Esses dias, estava lendo uma coletânea de contos da americana Carson McCullers e encontrei uma personagem adolescente que afirma com segurança que, no Brasil, fala-se espanhol. Não acho que o equívoco desqualifique a escritora - duvido que você saiba, por exemplo, o idioma oficial do Butão -, mas fiquei tentada a relembrar outros brasileiros que apareceram em livros estrangeiros que li recentemente.
Veja só:
Carson McCullers e seu José García, em Correspondence
Carson McCullers foi uma autora interessantíssima que você precisa conhecer. Dito isso, pulo para o seu conto Correspondence, em que uma garota do ensino médio tenta se tornar amiga por correspondência de um tal Manoel García, morador da 'calle' (rua em espanhol) São José, no Rio de Janeiro. Em determinado momento da carta, a menina diz que imagina que o brasileiro tenha 'olhos pretos, pele marrom e cabelos cacheados e pretos' e fique 'andando na praia'. Até aí, tudo certo, até que ela se desculpa porque seu 'espanhol não é tão bom' e ainda se despede com um 'adiós'. Pois é... Mas vamos desculpar Carson, porque, na época em que escrevia, não existia Google.
Geografia à parte, o conto é extremamente bom, mas não sei se pode ser encontrado em espanhol português.

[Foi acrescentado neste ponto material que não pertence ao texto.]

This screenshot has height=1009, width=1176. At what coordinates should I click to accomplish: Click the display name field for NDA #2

Caso leia em inglês, está nesse Colected Stories of Carson McCullers.
Gabriel García Márquez e sua Maria dos Prazeres, do conto Maria dos Prazeres
Uma das histórias de Doze Contos Peregrinos é protagonizada por uma brasileira que "havia recebido tantos homens a qualquer hora", ou seja, prostituta. Devido a uma enchente em Manaus, a mulher abandonara a terra natal para ir ganhar a vida em Barcelona, onde se passa o conto. Aos 76 anos, a supersticiosa Maria acredita que previu a morte e decide comprar seu túmulo e outras providências finais. A rosa vermelha que ela usa na cabeça é um toque a mais para se adequar ao clichê da brasileira fatal.
J. M. Coetzee e sua Adriana Nascimento, em Verão
No último livro de sua trilogia quase autobiográfica, Coetzee optou por se matar. Calma, não é isso que você está pensando... Foi o personagem Coetzee que morreu de uma forma não explicada e está sendo biografado pelo narrador do livro. Por sua vez, este vai entrevistar as mulheres da vida do escritor, sendo uma delas a bailarina brasileira que partiu com a família para a África do Sul para fugir da ditadura.

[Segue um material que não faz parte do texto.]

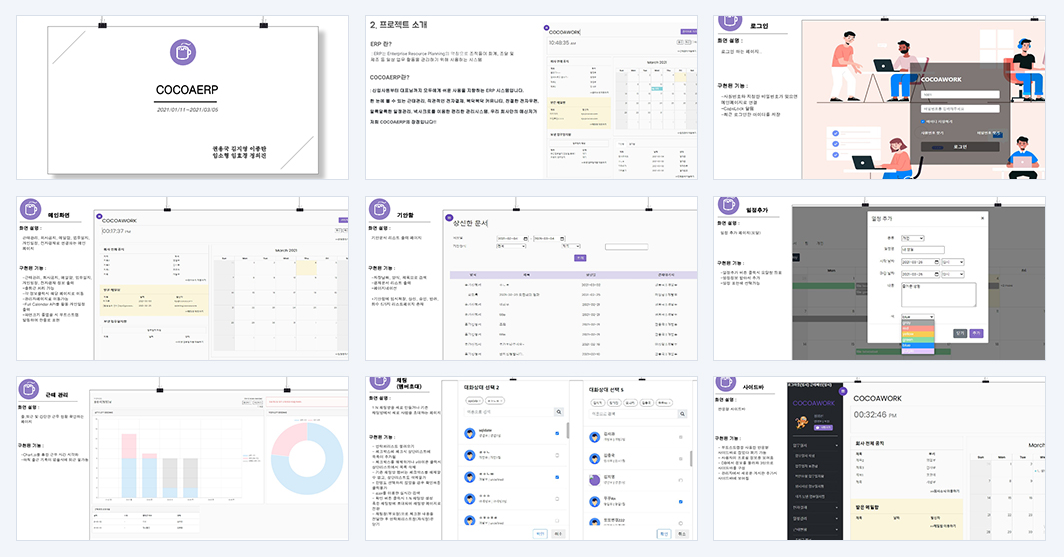Click the purple cocoa mug logo on title slide
1064x557 pixels.
tap(183, 52)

Lá, Adriana tem de sustentar as duas filhas depois que o marido morre em um acidente de trabalho. Apesar das dificuldades financeiras, ela consegue pagar um curso de inglês para uma das garotas, e é aí que conhece o personagem Coetzee, o professor. Só que a brasileira é mulher rígida e não vai gostar nada de ter um cara que não é inglês nato (Coetzee é de uma etnia na África do Sul chamada africânder) e que, ainda por cima, vai cair de amores por ela.
Achei muito bonito um dos meus escritores favoritos ter criado uma personagem brasileira (que pode ou não ser inspirada numa mulher real) forte, trabalhadora, guerreira e extremamente séria.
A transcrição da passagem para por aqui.